Fig. 2

a–c Maximum confocal projections of KV in zebrafish embryos during apical clustering (a), lumen formation (b), and lumen expansion (c). Immunolabeled for midbodies (MKLP1 (a) or RacGAP (b, c)—cyan), a polarity marker (aPKC (b)—white), and a membrane marker (Sox17:GFP-CAAX—magenta). Bars, 50 μm (a, c), 20 μm (b), and 10 μm (c inset). Midbodies localizing to apical membrane during KV lumen formation and lumen expansion denoted by yellow arrowheads (b, c). d Representative images of midbody localization (RacGAP—white) within KV (Sox17:GFP-CAAX—magenta and DAPI—blue). Pre-rosette (top), rosette (middle), and lumen (bottom) stages of KV development depicted. Orange arrowheads denote apical midbodies; cyan arrowheads denote peripheral midbodies.

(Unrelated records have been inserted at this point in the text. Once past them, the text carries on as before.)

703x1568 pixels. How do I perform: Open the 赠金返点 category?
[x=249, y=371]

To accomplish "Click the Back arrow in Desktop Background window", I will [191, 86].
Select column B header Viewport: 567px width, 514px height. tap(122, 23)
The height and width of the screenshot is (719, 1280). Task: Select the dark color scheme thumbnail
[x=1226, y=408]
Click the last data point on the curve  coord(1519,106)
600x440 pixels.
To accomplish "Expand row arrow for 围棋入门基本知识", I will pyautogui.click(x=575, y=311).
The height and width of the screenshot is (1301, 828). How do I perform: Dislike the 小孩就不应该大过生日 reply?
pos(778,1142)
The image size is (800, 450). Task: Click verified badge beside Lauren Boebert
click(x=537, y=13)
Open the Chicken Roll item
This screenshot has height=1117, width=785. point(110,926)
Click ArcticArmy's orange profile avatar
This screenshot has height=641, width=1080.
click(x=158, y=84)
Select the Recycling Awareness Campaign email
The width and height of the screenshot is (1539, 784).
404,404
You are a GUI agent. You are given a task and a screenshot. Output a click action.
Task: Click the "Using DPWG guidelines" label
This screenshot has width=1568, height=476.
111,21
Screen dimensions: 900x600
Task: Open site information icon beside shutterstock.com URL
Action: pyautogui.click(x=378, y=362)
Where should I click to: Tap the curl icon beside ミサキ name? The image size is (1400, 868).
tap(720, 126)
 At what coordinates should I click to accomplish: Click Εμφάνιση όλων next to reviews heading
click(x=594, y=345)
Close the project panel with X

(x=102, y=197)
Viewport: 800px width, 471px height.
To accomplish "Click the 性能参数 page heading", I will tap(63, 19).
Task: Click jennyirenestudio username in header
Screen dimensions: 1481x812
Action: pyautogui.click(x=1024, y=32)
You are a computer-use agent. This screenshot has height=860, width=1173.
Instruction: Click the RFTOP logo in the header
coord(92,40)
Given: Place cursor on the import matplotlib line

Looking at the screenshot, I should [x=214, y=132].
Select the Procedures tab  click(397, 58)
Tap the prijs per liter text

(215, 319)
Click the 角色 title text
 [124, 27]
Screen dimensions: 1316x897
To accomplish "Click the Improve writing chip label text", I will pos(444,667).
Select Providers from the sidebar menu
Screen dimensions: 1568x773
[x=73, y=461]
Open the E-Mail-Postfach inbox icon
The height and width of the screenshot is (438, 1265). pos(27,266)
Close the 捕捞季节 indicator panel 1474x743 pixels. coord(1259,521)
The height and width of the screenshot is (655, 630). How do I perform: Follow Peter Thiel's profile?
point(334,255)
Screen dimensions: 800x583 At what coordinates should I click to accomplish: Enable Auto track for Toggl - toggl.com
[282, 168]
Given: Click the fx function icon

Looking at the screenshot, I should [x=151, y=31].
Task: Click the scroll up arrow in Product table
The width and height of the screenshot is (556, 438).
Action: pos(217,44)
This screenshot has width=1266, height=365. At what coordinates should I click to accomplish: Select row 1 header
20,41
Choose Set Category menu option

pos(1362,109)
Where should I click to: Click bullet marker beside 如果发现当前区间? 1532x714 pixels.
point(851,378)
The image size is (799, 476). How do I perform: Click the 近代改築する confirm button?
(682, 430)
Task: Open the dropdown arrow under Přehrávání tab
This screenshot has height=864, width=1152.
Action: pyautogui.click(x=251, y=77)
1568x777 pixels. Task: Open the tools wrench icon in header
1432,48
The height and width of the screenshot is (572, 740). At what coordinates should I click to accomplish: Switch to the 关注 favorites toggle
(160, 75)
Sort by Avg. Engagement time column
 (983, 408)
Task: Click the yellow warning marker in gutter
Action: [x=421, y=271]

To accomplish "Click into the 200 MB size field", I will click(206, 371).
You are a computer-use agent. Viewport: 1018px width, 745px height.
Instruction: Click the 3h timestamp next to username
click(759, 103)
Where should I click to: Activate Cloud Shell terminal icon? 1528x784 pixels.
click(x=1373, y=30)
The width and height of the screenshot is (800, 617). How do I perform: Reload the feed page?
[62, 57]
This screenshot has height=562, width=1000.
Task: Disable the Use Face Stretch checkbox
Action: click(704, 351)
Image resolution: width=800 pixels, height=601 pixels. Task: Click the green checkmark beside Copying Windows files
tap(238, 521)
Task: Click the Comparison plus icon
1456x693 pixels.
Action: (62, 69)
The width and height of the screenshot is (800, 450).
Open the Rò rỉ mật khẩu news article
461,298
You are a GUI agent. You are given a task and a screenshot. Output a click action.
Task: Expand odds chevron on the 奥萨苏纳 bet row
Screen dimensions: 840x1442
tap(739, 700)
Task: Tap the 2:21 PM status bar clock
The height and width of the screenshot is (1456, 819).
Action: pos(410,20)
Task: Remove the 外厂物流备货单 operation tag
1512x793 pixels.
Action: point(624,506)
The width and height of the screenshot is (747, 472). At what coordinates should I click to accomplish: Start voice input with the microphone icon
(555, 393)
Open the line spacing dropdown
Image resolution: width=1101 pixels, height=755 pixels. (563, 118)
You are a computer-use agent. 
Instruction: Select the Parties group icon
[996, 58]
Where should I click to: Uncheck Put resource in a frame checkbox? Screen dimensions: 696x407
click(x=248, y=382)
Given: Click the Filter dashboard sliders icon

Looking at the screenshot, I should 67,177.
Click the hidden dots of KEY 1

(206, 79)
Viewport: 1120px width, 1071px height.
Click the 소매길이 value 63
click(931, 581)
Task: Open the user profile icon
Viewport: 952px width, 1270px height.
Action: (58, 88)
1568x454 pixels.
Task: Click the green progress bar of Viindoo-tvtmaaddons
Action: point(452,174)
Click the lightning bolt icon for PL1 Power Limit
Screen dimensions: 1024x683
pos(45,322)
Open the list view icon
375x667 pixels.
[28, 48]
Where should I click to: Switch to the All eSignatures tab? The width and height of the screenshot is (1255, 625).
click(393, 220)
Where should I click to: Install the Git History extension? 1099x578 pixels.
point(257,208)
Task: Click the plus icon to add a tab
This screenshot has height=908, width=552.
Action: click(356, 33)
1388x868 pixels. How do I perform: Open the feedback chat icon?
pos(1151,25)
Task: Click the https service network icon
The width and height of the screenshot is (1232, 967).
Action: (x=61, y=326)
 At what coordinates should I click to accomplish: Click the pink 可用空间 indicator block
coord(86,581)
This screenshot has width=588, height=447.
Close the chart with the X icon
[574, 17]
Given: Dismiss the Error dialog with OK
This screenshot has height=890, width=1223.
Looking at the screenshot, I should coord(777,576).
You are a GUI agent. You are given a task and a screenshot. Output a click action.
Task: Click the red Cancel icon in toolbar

Bar, 50 μm. e Violin plot depicting percentage of apical midbodies in KVs at pre-rosette (n = 21 embryos), rosette (n = 16 embryos), and lumen (n = 35 embryos) stages. Endpoints depict minimum and maximum values, quartiles depicted by thin black lines, median depicted by thick black line. n > 4 independent experiments. One-way ANOVA, ****p < 0.0001, F(2,69) = 104.7, df = 69.